[Dataset entries]
*** Begin section ***

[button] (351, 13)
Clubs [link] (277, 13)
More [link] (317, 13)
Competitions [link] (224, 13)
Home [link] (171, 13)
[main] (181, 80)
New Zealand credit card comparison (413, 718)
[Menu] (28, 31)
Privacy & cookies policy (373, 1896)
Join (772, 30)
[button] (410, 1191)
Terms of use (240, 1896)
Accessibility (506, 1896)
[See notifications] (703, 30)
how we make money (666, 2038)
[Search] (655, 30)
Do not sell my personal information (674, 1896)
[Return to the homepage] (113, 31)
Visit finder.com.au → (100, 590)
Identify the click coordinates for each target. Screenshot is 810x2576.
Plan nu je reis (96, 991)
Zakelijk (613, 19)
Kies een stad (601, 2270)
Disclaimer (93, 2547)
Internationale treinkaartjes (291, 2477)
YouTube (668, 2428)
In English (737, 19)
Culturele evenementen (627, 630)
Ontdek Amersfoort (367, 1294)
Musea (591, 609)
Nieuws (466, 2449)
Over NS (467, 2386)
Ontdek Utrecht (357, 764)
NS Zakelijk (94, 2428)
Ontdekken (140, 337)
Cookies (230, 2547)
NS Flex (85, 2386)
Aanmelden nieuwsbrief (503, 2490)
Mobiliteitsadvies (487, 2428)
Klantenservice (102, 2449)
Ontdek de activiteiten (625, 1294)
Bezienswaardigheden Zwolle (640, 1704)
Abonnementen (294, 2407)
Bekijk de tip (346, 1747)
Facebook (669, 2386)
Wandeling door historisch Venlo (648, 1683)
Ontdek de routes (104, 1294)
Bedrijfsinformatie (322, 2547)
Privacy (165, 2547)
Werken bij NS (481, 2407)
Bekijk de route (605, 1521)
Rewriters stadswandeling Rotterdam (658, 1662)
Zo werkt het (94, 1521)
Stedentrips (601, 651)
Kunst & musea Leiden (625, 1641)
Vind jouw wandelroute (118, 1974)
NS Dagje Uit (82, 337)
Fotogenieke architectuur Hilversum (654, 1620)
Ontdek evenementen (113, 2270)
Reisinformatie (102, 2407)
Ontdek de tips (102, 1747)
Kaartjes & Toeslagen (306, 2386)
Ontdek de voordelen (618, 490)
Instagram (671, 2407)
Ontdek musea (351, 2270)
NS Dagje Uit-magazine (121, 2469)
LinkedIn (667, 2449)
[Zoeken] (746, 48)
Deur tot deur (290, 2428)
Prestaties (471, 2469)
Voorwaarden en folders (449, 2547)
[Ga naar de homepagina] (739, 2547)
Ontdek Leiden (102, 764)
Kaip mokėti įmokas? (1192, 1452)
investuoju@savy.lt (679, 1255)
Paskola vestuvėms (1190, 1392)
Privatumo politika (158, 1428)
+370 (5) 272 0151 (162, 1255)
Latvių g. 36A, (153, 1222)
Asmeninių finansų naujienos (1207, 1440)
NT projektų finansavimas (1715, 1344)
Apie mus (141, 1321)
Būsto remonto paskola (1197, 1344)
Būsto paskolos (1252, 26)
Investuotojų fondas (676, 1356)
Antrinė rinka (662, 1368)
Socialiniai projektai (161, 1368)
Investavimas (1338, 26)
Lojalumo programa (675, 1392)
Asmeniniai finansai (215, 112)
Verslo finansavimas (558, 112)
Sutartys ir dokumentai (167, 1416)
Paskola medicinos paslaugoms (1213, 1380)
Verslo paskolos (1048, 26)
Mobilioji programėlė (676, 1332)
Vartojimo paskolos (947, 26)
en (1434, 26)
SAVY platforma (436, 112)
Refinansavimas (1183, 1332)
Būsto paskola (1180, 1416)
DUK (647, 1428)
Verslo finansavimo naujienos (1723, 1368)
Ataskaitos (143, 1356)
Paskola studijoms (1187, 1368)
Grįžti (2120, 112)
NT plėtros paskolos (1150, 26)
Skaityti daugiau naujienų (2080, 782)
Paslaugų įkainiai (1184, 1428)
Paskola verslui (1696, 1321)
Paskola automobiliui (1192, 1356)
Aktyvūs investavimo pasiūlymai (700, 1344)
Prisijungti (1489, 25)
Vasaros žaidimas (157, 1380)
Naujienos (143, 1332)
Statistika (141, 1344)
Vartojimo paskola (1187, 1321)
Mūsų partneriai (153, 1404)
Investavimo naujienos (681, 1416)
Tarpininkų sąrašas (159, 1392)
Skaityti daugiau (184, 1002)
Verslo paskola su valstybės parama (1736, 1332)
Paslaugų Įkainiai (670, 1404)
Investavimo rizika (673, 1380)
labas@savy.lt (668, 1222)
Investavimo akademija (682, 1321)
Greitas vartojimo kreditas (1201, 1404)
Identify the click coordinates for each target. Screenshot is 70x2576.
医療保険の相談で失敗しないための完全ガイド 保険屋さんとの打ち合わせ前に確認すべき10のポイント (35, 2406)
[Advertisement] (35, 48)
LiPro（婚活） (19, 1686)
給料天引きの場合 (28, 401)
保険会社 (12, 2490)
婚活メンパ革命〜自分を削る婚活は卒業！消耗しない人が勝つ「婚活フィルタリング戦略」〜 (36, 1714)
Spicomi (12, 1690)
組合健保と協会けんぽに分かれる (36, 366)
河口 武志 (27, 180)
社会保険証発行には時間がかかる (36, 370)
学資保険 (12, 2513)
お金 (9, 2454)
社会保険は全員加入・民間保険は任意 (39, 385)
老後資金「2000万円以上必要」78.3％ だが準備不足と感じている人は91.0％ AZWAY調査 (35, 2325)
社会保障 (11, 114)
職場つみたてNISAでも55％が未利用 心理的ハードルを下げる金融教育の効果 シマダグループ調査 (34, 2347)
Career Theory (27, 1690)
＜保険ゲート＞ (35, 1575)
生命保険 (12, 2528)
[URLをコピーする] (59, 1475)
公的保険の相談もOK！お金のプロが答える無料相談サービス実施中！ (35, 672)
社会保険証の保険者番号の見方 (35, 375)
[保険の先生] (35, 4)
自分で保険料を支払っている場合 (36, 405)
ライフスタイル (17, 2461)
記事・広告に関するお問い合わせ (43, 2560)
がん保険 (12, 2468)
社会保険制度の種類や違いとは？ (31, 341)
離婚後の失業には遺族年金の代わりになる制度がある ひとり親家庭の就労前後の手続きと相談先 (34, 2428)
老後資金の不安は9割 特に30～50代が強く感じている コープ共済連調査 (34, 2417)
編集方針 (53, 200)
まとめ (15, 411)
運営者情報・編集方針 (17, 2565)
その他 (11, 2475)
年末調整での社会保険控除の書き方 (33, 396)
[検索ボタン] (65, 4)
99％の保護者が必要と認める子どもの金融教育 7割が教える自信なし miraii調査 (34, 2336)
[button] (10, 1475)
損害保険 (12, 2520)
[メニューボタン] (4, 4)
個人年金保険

*** End section ***

WHAT TO DO:
Output the data exactly, so that every line matches the original.

SOLUTION TO THIS EXERCISE:
[button] (351, 13)
Clubs [link] (277, 13)
More [link] (317, 13)
Competitions [link] (224, 13)
Home [link] (171, 13)
[main] (181, 80)
New Zealand credit card comparison (413, 718)
[Menu] (28, 31)
Privacy & cookies policy (373, 1896)
Join (772, 30)
[button] (410, 1191)
Terms of use (240, 1896)
Accessibility (506, 1896)
[See notifications] (703, 30)
how we make money (666, 2038)
[Search] (655, 30)
Do not sell my personal information (674, 1896)
[Return to the homepage] (113, 31)
Visit finder.com.au → (100, 590)
Identify the click coordinates for each target. Screenshot is 810x2576.
Plan nu je reis (96, 991)
Zakelijk (613, 19)
Kies een stad (601, 2270)
Disclaimer (93, 2547)
Internationale treinkaartjes (291, 2477)
YouTube (668, 2428)
In English (737, 19)
Culturele evenementen (627, 630)
Ontdek Amersfoort (367, 1294)
Musea (591, 609)
Nieuws (466, 2449)
Over NS (467, 2386)
Ontdek Utrecht (357, 764)
NS Zakelijk (94, 2428)
Ontdekken (140, 337)
Cookies (230, 2547)
NS Flex (85, 2386)
Aanmelden nieuwsbrief (503, 2490)
Mobiliteitsadvies (487, 2428)
Klantenservice (102, 2449)
Ontdek de activiteiten (625, 1294)
Bezienswaardigheden Zwolle (640, 1704)
Abonnementen (294, 2407)
Bekijk de tip (346, 1747)
Facebook (669, 2386)
Wandeling door historisch Venlo (648, 1683)
Ontdek de routes (104, 1294)
Bedrijfsinformatie (322, 2547)
Privacy (165, 2547)
Werken bij NS (481, 2407)
Bekijk de route (605, 1521)
Rewriters stadswandeling Rotterdam (658, 1662)
Zo werkt het (94, 1521)
Stedentrips (601, 651)
Kunst & musea Leiden (625, 1641)
Vind jouw wandelroute (118, 1974)
NS Dagje Uit (82, 337)
Fotogenieke architectuur Hilversum (654, 1620)
Ontdek evenementen (113, 2270)
Reisinformatie (102, 2407)
Ontdek de tips (102, 1747)
Kaartjes & Toeslagen (306, 2386)
Ontdek de voordelen (618, 490)
Instagram (671, 2407)
Ontdek musea (351, 2270)
NS Dagje Uit-magazine (121, 2469)
LinkedIn (667, 2449)
[Zoeken] (746, 48)
Deur tot deur (290, 2428)
Prestaties (471, 2469)
Voorwaarden en folders (449, 2547)
[Ga naar de homepagina] (739, 2547)
Ontdek Leiden (102, 764)
Kaip mokėti įmokas? (1192, 1452)
investuoju@savy.lt (679, 1255)
Paskola vestuvėms (1190, 1392)
Privatumo politika (158, 1428)
+370 (5) 272 0151 (162, 1255)
Latvių g. 36A, (153, 1222)
Asmeninių finansų naujienos (1207, 1440)
NT projektų finansavimas (1715, 1344)
Apie mus (141, 1321)
Būsto remonto paskola (1197, 1344)
Būsto paskolos (1252, 26)
Investuotojų fondas (676, 1356)
Antrinė rinka (662, 1368)
Socialiniai projektai (161, 1368)
Investavimas (1338, 26)
Lojalumo programa (675, 1392)
Asmeniniai finansai (215, 112)
Verslo finansavimas (558, 112)
Sutartys ir dokumentai (167, 1416)
Paskola medicinos paslaugoms (1213, 1380)
Verslo paskolos (1048, 26)
Mobilioji programėlė (676, 1332)
Vartojimo paskolos (947, 26)
en (1434, 26)
SAVY platforma (436, 112)
Refinansavimas (1183, 1332)
Būsto paskola (1180, 1416)
DUK (647, 1428)
Verslo finansavimo naujienos (1723, 1368)
Ataskaitos (143, 1356)
Paskola studijoms (1187, 1368)
Grįžti (2120, 112)
NT plėtros paskolos (1150, 26)
Skaityti daugiau naujienų (2080, 782)
Paslaugų įkainiai (1184, 1428)
Paskola verslui (1696, 1321)
Paskola automobiliui (1192, 1356)
Aktyvūs investavimo pasiūlymai (700, 1344)
Prisijungti (1489, 25)
Vasaros žaidimas (157, 1380)
Naujienos (143, 1332)
Statistika (141, 1344)
Vartojimo paskola (1187, 1321)
Mūsų partneriai (153, 1404)
Investavimo naujienos (681, 1416)
Tarpininkų sąrašas (159, 1392)
Skaityti daugiau (184, 1002)
Verslo paskola su valstybės parama (1736, 1332)
Paslaugų Įkainiai (670, 1404)
Investavimo rizika (673, 1380)
labas@savy.lt (668, 1222)
Investavimo akademija (682, 1321)
Greitas vartojimo kreditas (1201, 1404)
Identify the click coordinates for each target. Screenshot is 70x2576.
医療保険の相談で失敗しないための完全ガイド 保険屋さんとの打ち合わせ前に確認すべき10のポイント (35, 2406)
[Advertisement] (35, 48)
LiPro（婚活） (19, 1686)
給料天引きの場合 (28, 401)
保険会社 (12, 2490)
婚活メンパ革命〜自分を削る婚活は卒業！消耗しない人が勝つ「婚活フィルタリング戦略」〜 (36, 1714)
Spicomi (12, 1690)
組合健保と協会けんぽに分かれる (36, 366)
河口 武志 (27, 180)
社会保険証発行には時間がかかる (36, 370)
学資保険 (12, 2513)
お金 (9, 2454)
社会保険は全員加入・民間保険は任意 (39, 385)
老後資金「2000万円以上必要」78.3％ だが準備不足と感じている人は91.0％ AZWAY調査 (35, 2325)
社会保障 (11, 114)
職場つみたてNISAでも55％が未利用 心理的ハードルを下げる金融教育の効果 シマダグループ調査 (34, 2347)
Career Theory (27, 1690)
＜保険ゲート＞ (35, 1575)
生命保険 (12, 2528)
[URLをコピーする] (59, 1475)
公的保険の相談もOK！お金のプロが答える無料相談サービス実施中！ (35, 672)
社会保険証の保険者番号の見方 (35, 375)
[保険の先生] (35, 4)
自分で保険料を支払っている場合 (36, 405)
ライフスタイル (17, 2461)
記事・広告に関するお問い合わせ (43, 2560)
がん保険 (12, 2468)
社会保険制度の種類や違いとは？ (31, 341)
離婚後の失業には遺族年金の代わりになる制度がある ひとり親家庭の就労前後の手続きと相談先 (34, 2428)
老後資金の不安は9割 特に30～50代が強く感じている コープ共済連調査 (34, 2417)
編集方針 (53, 200)
まとめ (15, 411)
運営者情報・編集方針 (17, 2565)
その他 (11, 2475)
年末調整での社会保険控除の書き方 (33, 396)
[検索ボタン] (65, 4)
99％の保護者が必要と認める子どもの金融教育 7割が教える自信なし miraii調査 (34, 2336)
[button] (10, 1475)
損害保険 (12, 2520)
[メニューボタン] (4, 4)
個人年金保険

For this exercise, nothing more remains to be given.